County Votes to Ban Coke Machines After CEO’s Criticism of Georgia Election Law

County Votes to Ban Coke Machines After CEO’s Criticism of
Georgia Election Law 1

A North Carolina county voted to ban Coca-Cola machines in county government buildings after the firm’s criticism of Georgia’s voter integrity law passed earlier this year.

“The left-wing in America, they defund. They boycott. They cancel. They tear down statues. All sorts of egregious actions,” Surry County commissioner Eddie Harris told WXII-TV in elaborating on the vote.

“The expectation from them is the opposing political side will cower in the corner. We are supposed to accept that. It is supposed to be OK. It is not OK.”

Last month, the county commissioners voted 3-2 to remove Coca-Cola’s vending machines. WXII reporters said the machines have yet to be removed from county government buildings.

According to a letter sent from Harris to Coca-Cola’s executives, he said that numerous people believe that the 2020 election wasn’t held fairly.

“Millions of Americans believe that the last presidential election was not held in a fair manner and that more voter fraud will occur in the future if elections are not closely monitored and regulated,” Harris wrote, according to local media. Harris further stipulated that the Georgia election bill was passed and signed into law due to “chaos that transpired” during the Nov. 3 election.

“I have seen no public statements from you or Coca-Cola regarding the placement of China’s ethnic Uighurs and Turkic Muslim minorities in concentration camps,” he also wrote in the letter sent last month. “Where is your outrage of this persecution in a communist country in which Coca-Cola is heavily invested?”

On April 1, the Atlanta-based beverage giant released a statement on the election law passed in Georgia, which top Republicans called an attempt by a large corporation to meddle in American politics and pander to left-wing activist groups. Several other firms, including Delta Airlines and Major League Baseball, also waded into the fracas, drawing considerable condemnation from GOP lawmakers and Georgia Gov. Brian Kemp, a Republican.

Kemp in April said the criticisms of the law that he signed were misguided and misrepresented what the measure actually does.

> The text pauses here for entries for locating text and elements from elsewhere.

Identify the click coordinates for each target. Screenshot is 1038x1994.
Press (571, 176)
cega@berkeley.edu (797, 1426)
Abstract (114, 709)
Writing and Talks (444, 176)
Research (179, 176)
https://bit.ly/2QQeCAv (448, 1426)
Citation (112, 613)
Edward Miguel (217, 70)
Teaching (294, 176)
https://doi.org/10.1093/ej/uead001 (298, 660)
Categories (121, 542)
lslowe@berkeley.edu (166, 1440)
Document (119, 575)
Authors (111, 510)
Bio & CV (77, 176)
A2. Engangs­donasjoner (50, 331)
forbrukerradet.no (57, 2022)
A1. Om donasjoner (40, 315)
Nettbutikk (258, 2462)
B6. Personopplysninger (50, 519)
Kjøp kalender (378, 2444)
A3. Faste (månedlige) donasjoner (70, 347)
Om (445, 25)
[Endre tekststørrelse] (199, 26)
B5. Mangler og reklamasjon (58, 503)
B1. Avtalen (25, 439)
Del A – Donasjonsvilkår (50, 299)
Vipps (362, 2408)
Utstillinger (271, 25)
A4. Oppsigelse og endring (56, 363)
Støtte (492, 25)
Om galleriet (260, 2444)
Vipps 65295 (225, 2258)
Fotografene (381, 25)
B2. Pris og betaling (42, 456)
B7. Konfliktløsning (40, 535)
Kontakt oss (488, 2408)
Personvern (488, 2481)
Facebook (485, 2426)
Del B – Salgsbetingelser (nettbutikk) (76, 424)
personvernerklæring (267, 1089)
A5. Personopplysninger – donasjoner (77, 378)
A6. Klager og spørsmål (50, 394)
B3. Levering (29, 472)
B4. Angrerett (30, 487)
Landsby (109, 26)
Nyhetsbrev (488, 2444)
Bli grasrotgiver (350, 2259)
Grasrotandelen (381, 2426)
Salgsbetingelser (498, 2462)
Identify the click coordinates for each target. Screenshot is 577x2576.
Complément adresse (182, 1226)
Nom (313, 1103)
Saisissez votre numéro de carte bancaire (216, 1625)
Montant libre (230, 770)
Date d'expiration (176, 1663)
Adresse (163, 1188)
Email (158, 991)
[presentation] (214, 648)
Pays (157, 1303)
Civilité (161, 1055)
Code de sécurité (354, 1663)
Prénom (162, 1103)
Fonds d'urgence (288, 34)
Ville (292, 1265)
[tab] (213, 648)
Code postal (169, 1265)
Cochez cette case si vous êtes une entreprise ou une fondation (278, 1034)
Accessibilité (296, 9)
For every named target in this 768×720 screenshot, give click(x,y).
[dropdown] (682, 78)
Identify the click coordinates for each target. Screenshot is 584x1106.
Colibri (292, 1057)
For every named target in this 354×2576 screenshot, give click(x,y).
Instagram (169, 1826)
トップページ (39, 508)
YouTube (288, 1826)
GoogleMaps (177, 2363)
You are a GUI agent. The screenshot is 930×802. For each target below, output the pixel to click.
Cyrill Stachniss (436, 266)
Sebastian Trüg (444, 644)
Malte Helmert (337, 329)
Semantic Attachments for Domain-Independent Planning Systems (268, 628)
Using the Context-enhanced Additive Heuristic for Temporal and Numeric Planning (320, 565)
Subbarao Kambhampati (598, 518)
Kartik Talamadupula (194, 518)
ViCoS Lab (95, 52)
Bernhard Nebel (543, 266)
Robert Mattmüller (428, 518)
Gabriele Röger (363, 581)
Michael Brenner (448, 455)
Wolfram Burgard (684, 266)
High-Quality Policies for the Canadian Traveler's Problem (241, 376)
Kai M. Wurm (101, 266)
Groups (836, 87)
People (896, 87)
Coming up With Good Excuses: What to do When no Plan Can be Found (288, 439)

“In New York, they have 10 days of early voting. In Georgia, we have a minimum of 17, with two additional Sundays that are optional for all counties in our state. In New York, you have to have an excuse to vote by absentee. In Georgia, you can vote absentee for any reason and you can do it securely,” Kemp said at the time. “It’s easier to vote in Georgia than it is in New York.”

The Epoch Times has reached out to Coca-Cola for comment.

A spokesperson for Coca-Cola Consolidated, a bottling company separate from Coca-Cola, told WXII-TV that the firm is attempting to hold a meeting with the Surry County executives about the move.